Links between "productive" and "completely productive" sets?

Question

In a computability course I met the two following notions :

A set $B$ is "completely productive" if there exists a total computable function $f$ such that : $\forall x \in \mathbb N \ (f(x) \in \overline B \Leftrightarrow f(x) \in \mathcal W_x)$.

and

A set $B$ is "productive" if there exists a total computable function $f$ such that : $\forall x \in \mathbb N \ (\mathcal W_x \subseteq B \Rightarrow f(x) \in B\setminus\mathcal W_x)$.

I was wondering what were the links between these two notions ? I noticed that if we consider the complement of the halting set $\mathcal K$, it was both "completely productive" and "productive". For instance, is one of the notion stronger than the other one ?

Thanks in advance !

Edit : The result of equivalence between these two notions has been proved by Myhill (Rogers, theory of recursive functions and effective computability) !

Answer 1

The two notions ("productive" and "completely productive") are equivalent. (Edit: @Maman has pointed out that this equivalence to due to Myhill, according to Rogers' recursion theory book.)

@AndreasBlass showed in his answer that completely productive implies productive.
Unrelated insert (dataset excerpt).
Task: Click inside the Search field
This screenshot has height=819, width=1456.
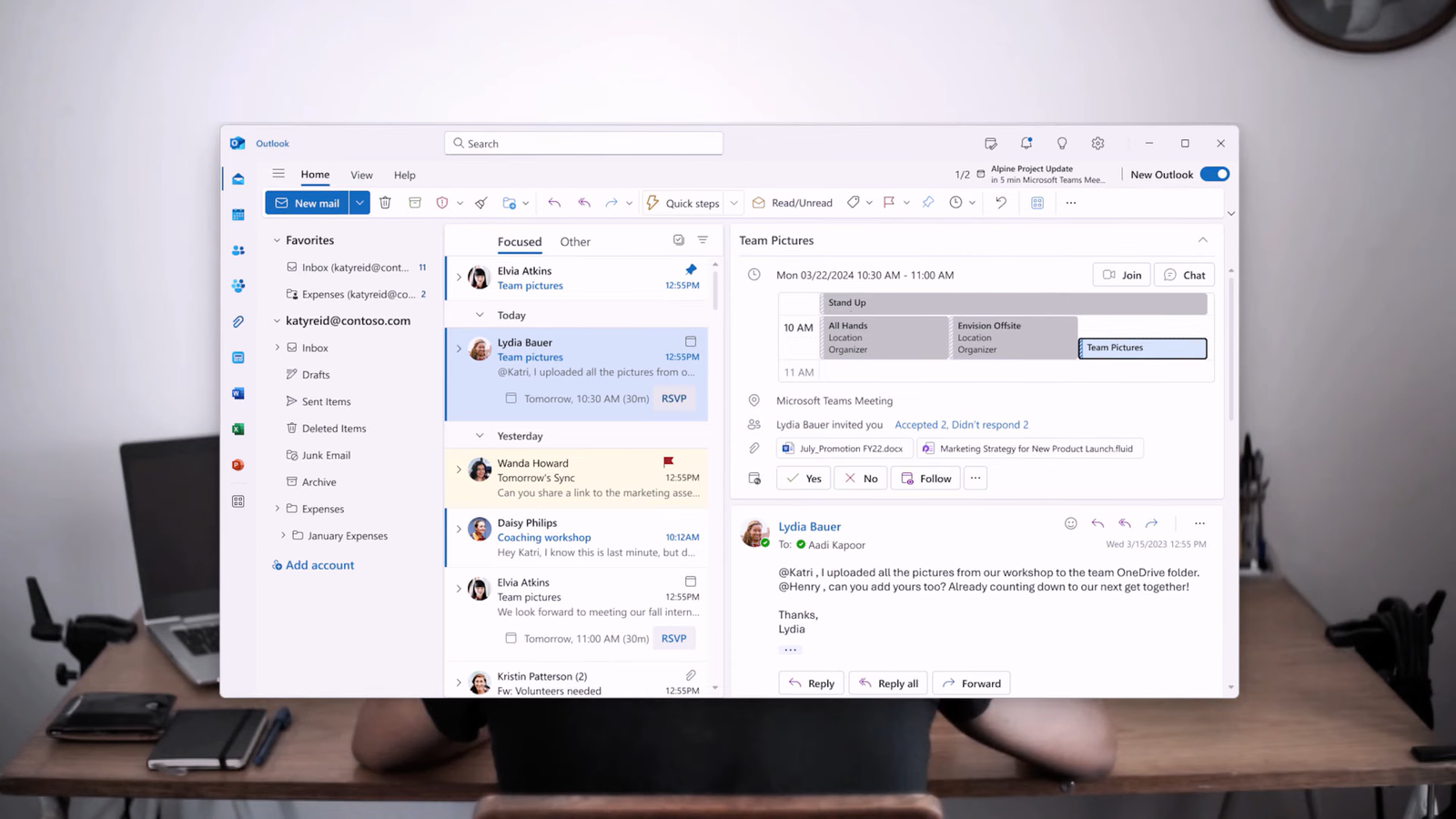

For the other direction, let $B$ be productive, with $f$ a recursive function satisfying the defining property $$\forall x (W_x \subseteq B \Rightarrow f(x) \in B\setminus W_x).$$

Use the recursion theorem to find a recursive function $g$ such that, for all $x,$ $$W_{g(x)} = \begin{cases} \{f(g(x))\},&\text{ if }f(g(x))\in W_x,\\ \emptyset,&\text{ otherwise.} \end{cases}$$

(The recursion theorem can be applied because an r.e. index for the set defined by $$\begin{cases} \{f(y)\},&\text{ if }f(y)\in W_x,\\ \emptyset,&\text{ otherwise.} \end{cases}$$ can be computed uniformly in $x$ and $y.$ Here's how to enumerate that set: Just compute $f(y)$ and then start enumerating $W_x.$ Check each value enumerated; if $f(y)$ ever shows up in the enumeration of $W_x,$ output $f(y)$ and halt. If it never shows up, the algorithm will never halt and we'll output nothing at all.)
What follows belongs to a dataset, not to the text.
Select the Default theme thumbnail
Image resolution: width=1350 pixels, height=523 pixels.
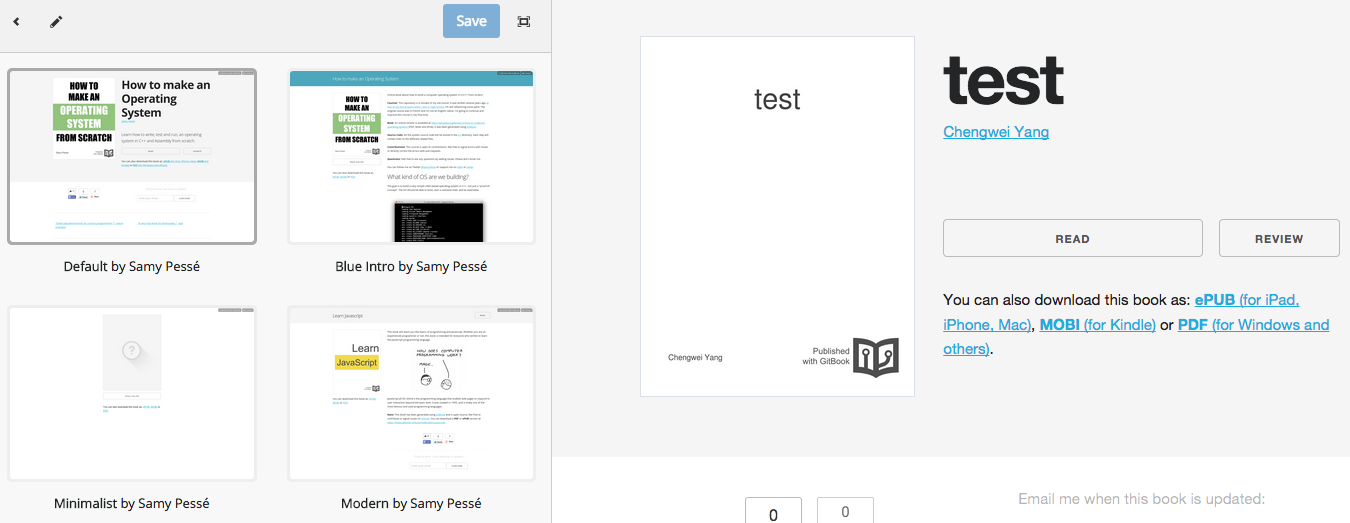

We claim that the composition $f\circ g$ witnesses that $B$ is completely productive:

For any $x,$ if $f(g(x))\not\in W_x,$ then $W_{g(x)}=\emptyset\subseteq B,$ and so, using the fact that $f$ witnesses the productiveness of $B,$ we have that $f(g(x))\in B\setminus W_{g(x)},$ so $f(g(x)\in B.$

Conversely, if $f(g(x))\in W_x,$ then $W_{g(x)} = \{f(g(x))\},$ so $f(g(x))\in W_{g(x)}.$ Using once again the fact that $f$ is a witness to the productiveness of $B,$ we can conclude that $W_{g(x)}\not\subseteq B.$ But $W_{g(x)} = \{f(g(x))\},$ so it follows that $f(g(x))\not\in B.$

Answer 2

As the terminology suggests, any completely productive set is productive. To prove it, let $B$ be completely productive, and let $f$ be as required in the definition. I claim that the same $f$ also witnesses that $B$ is productive. Indeed, if $W_x\subseteq B$, then the statements $f(x)\in\overline B$ and $f(x)\in W_x$ can't both be true. So, by our choice of $f$, they must both be false. That is, $f(x)\in B-W_x$.